» DATASET RECORDS:
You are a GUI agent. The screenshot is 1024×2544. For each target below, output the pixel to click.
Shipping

==

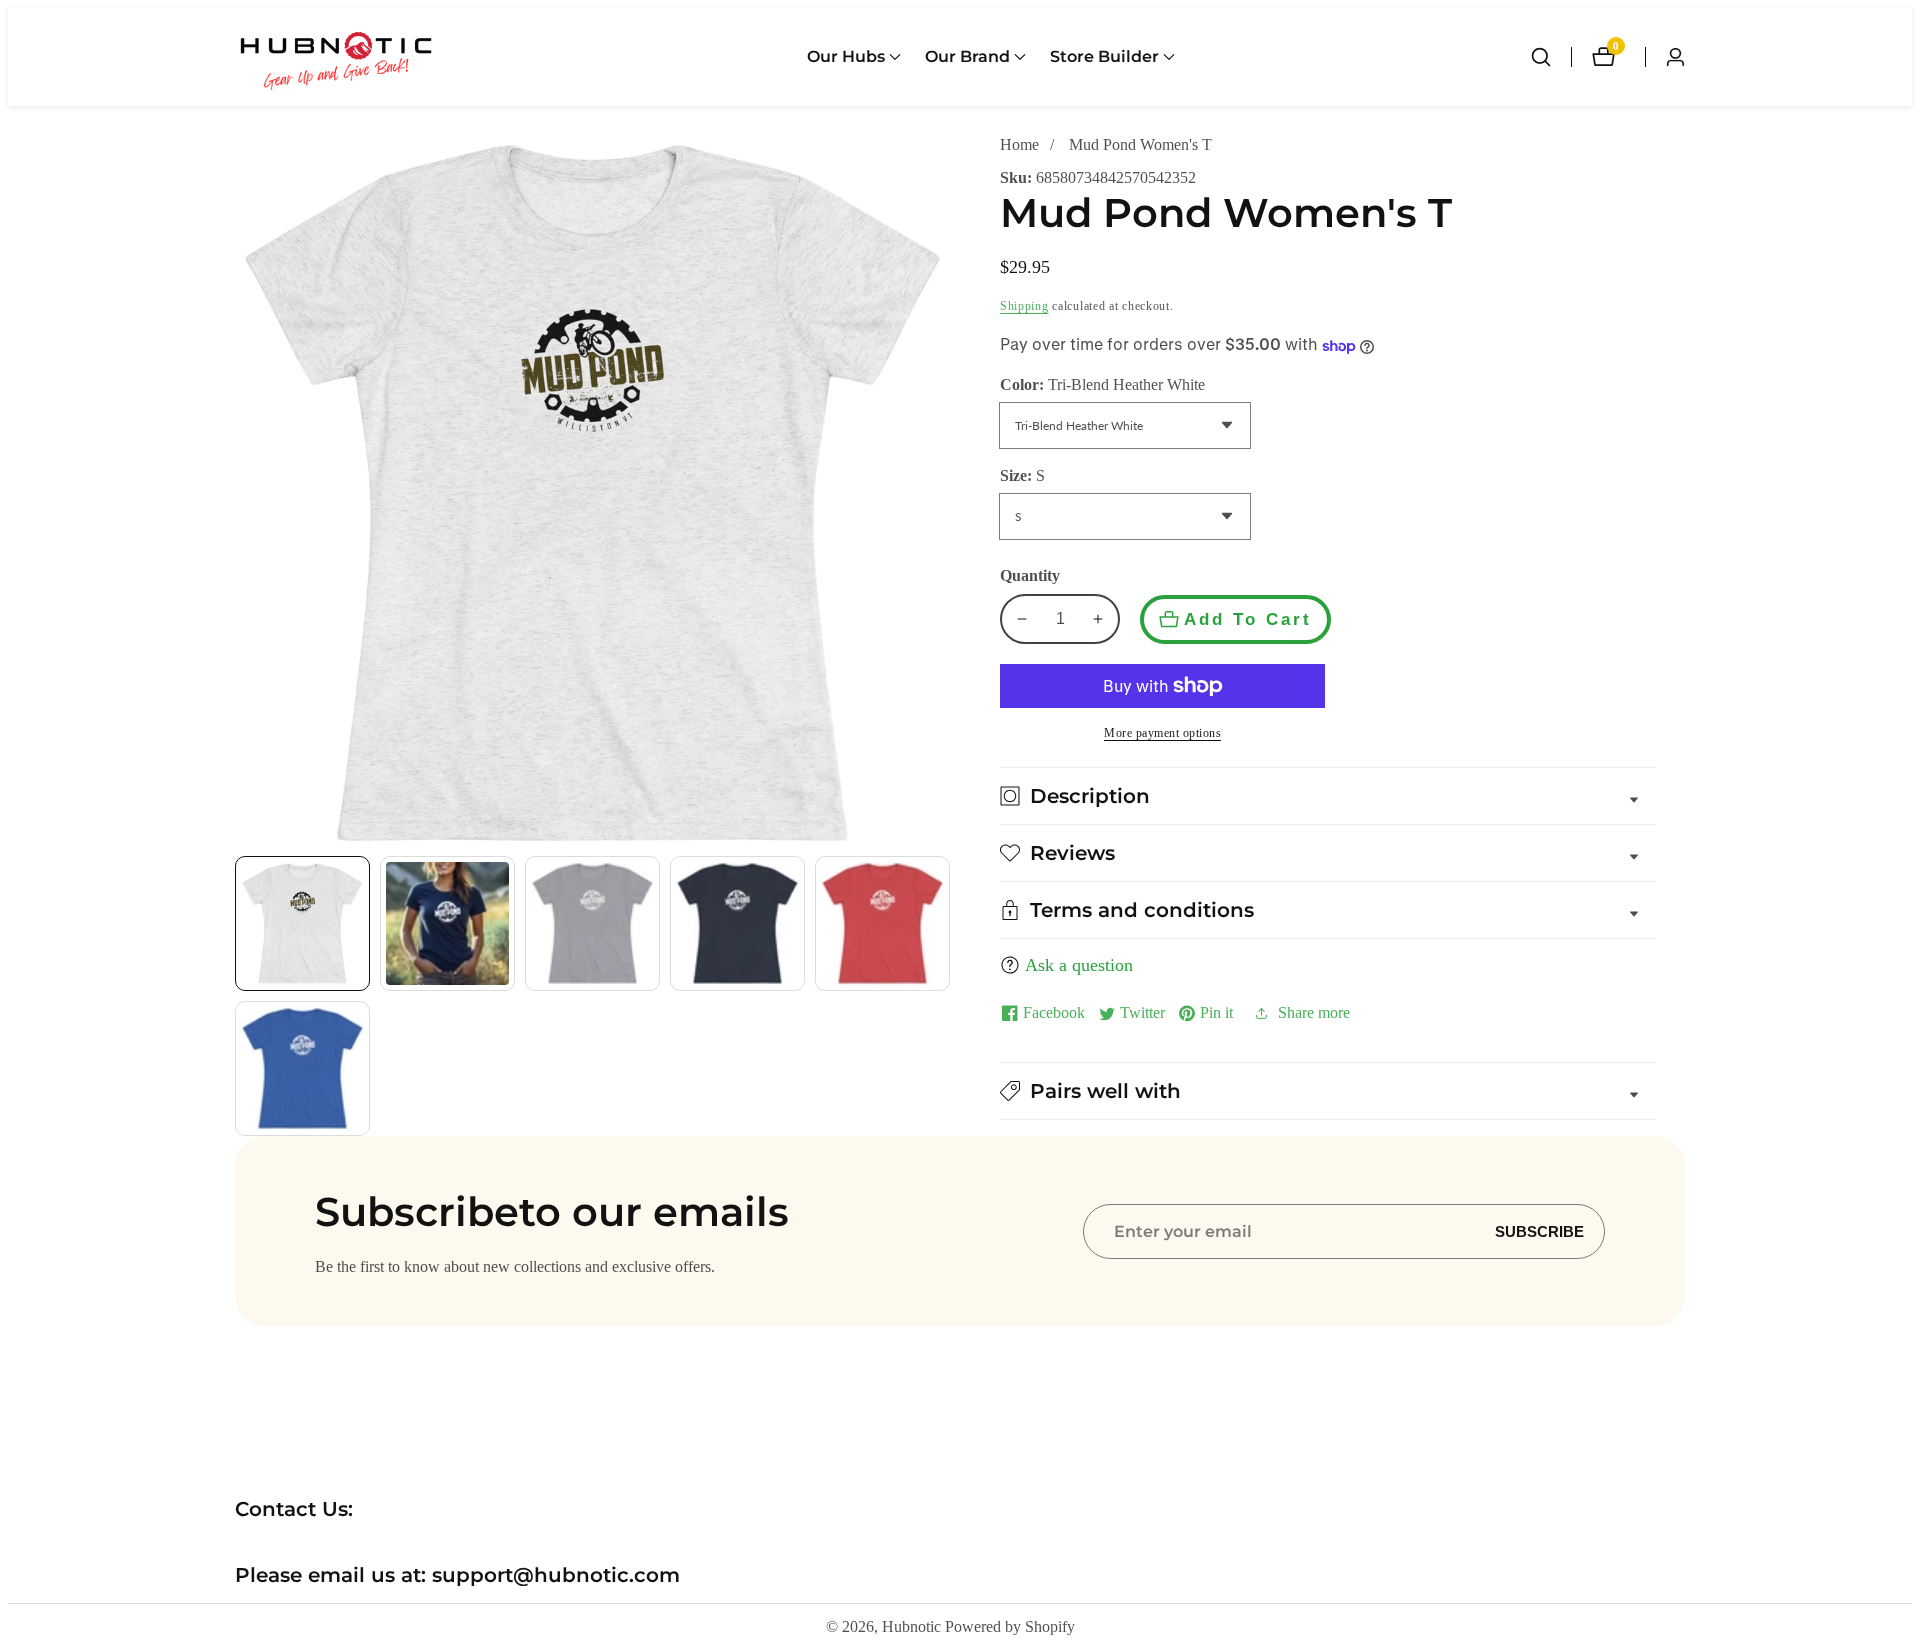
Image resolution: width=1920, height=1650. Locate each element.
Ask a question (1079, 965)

* * *

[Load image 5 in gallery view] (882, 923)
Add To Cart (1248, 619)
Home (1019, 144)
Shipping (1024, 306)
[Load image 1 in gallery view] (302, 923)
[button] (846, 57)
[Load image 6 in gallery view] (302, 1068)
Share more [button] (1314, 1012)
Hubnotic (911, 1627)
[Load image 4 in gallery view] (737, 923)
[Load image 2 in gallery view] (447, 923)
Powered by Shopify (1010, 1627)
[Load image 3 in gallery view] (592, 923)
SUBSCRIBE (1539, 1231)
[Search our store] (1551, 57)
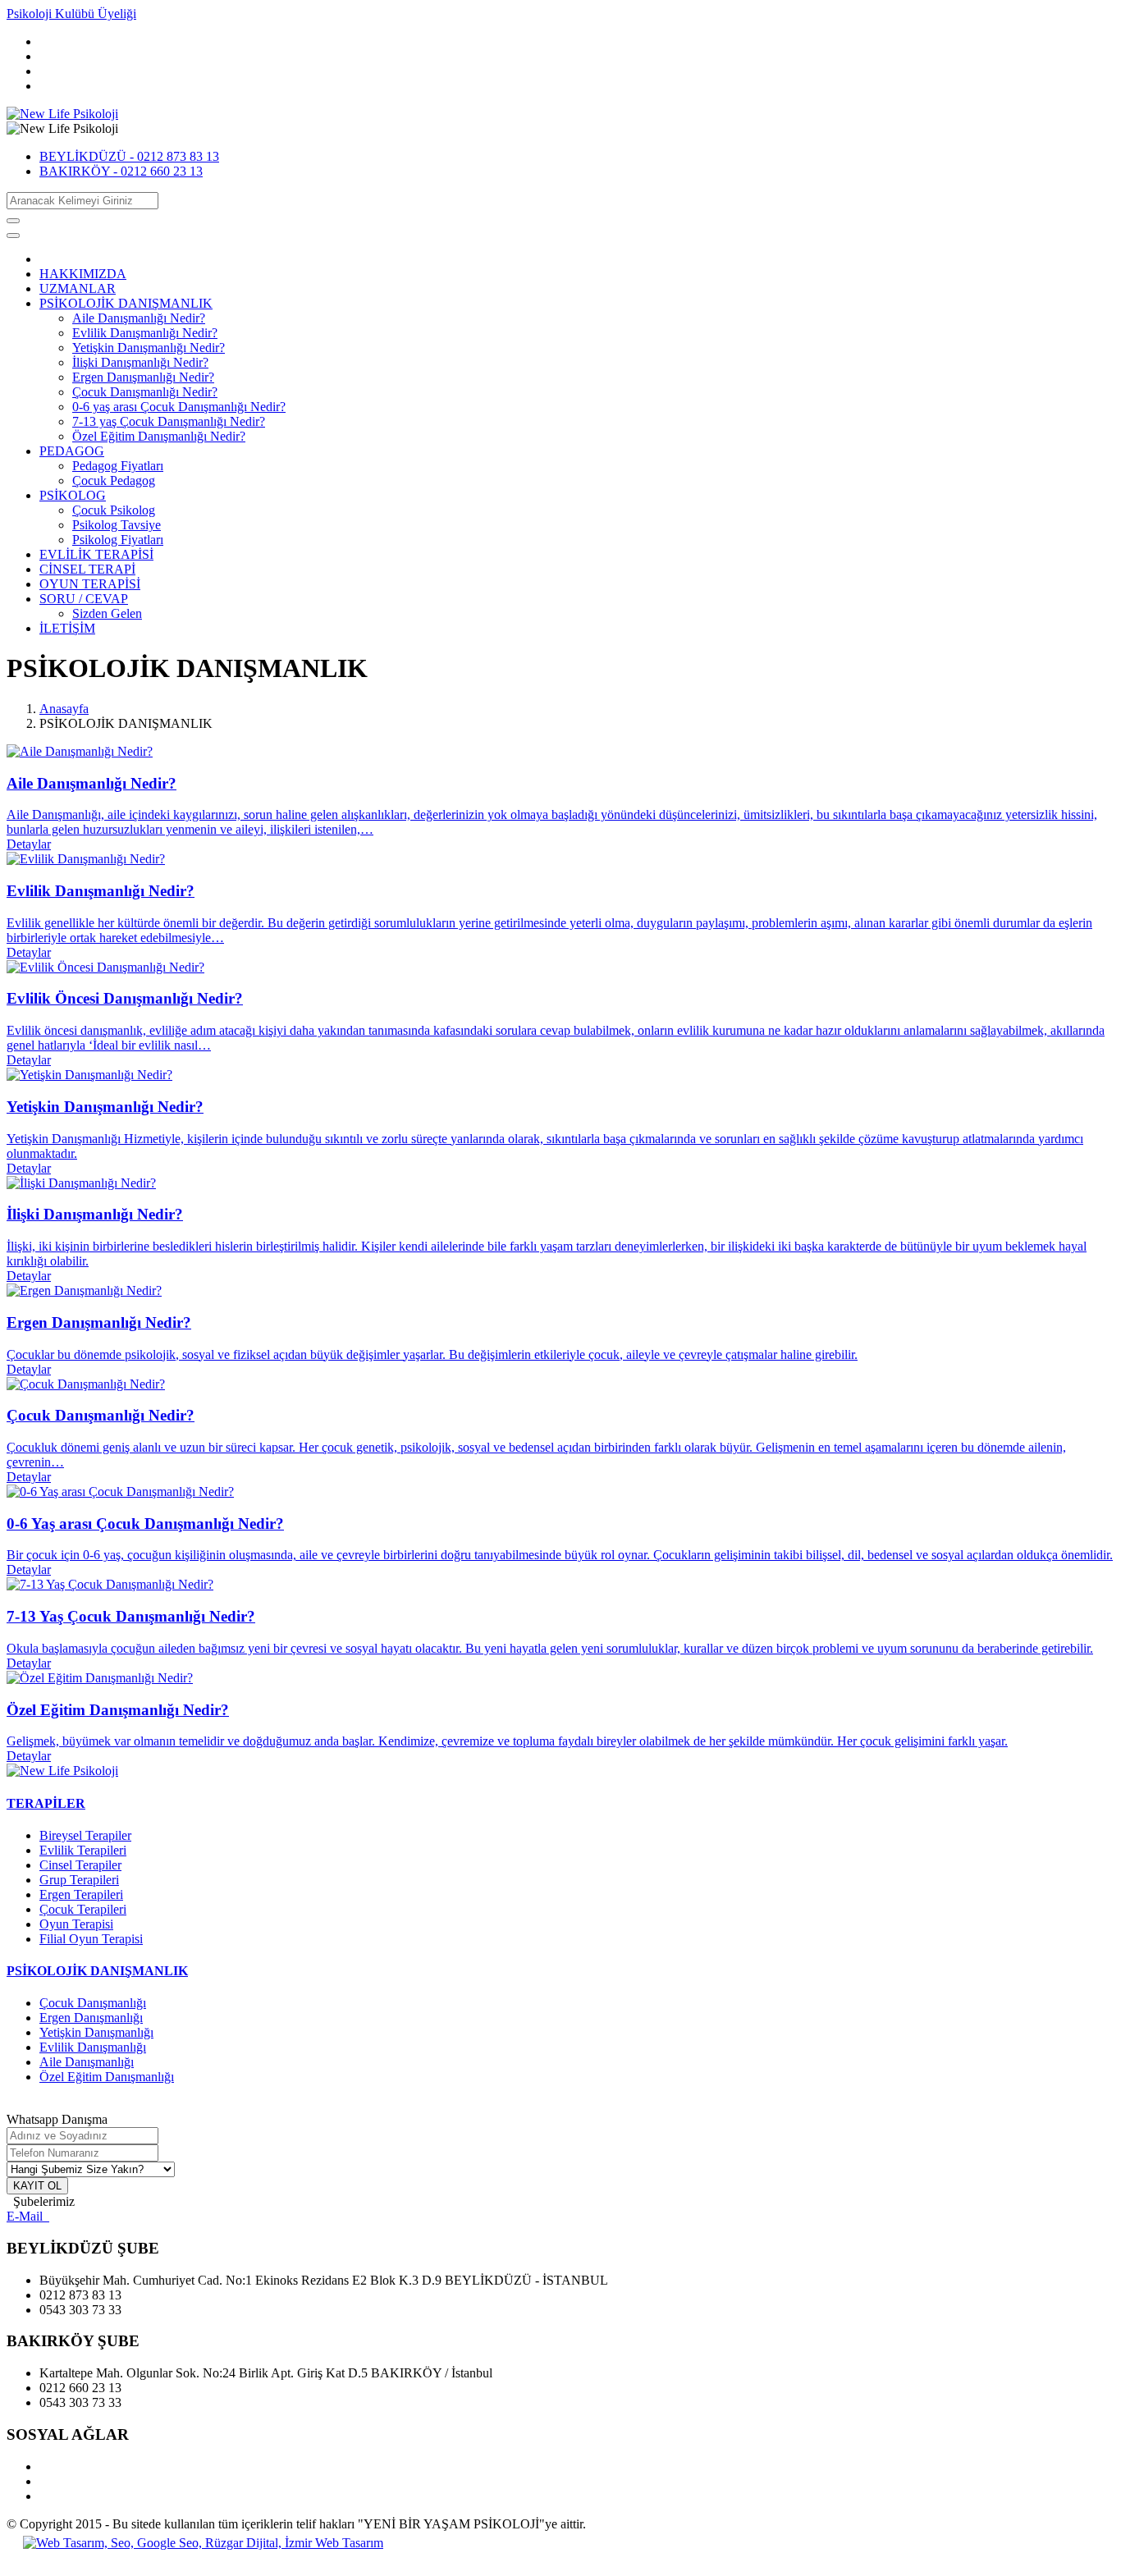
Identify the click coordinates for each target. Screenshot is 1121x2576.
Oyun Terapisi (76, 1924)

» TASK GOAL:
Copy out every line of the listing that contains the string "target".

» OUTPUT FOR THIS EXERCISE:
You are a GUI agent. The screenshot is 1024×2544. For each target below, output the pixel to click.
Identify the click coordinates for each target. Screenshot is 1121x2576.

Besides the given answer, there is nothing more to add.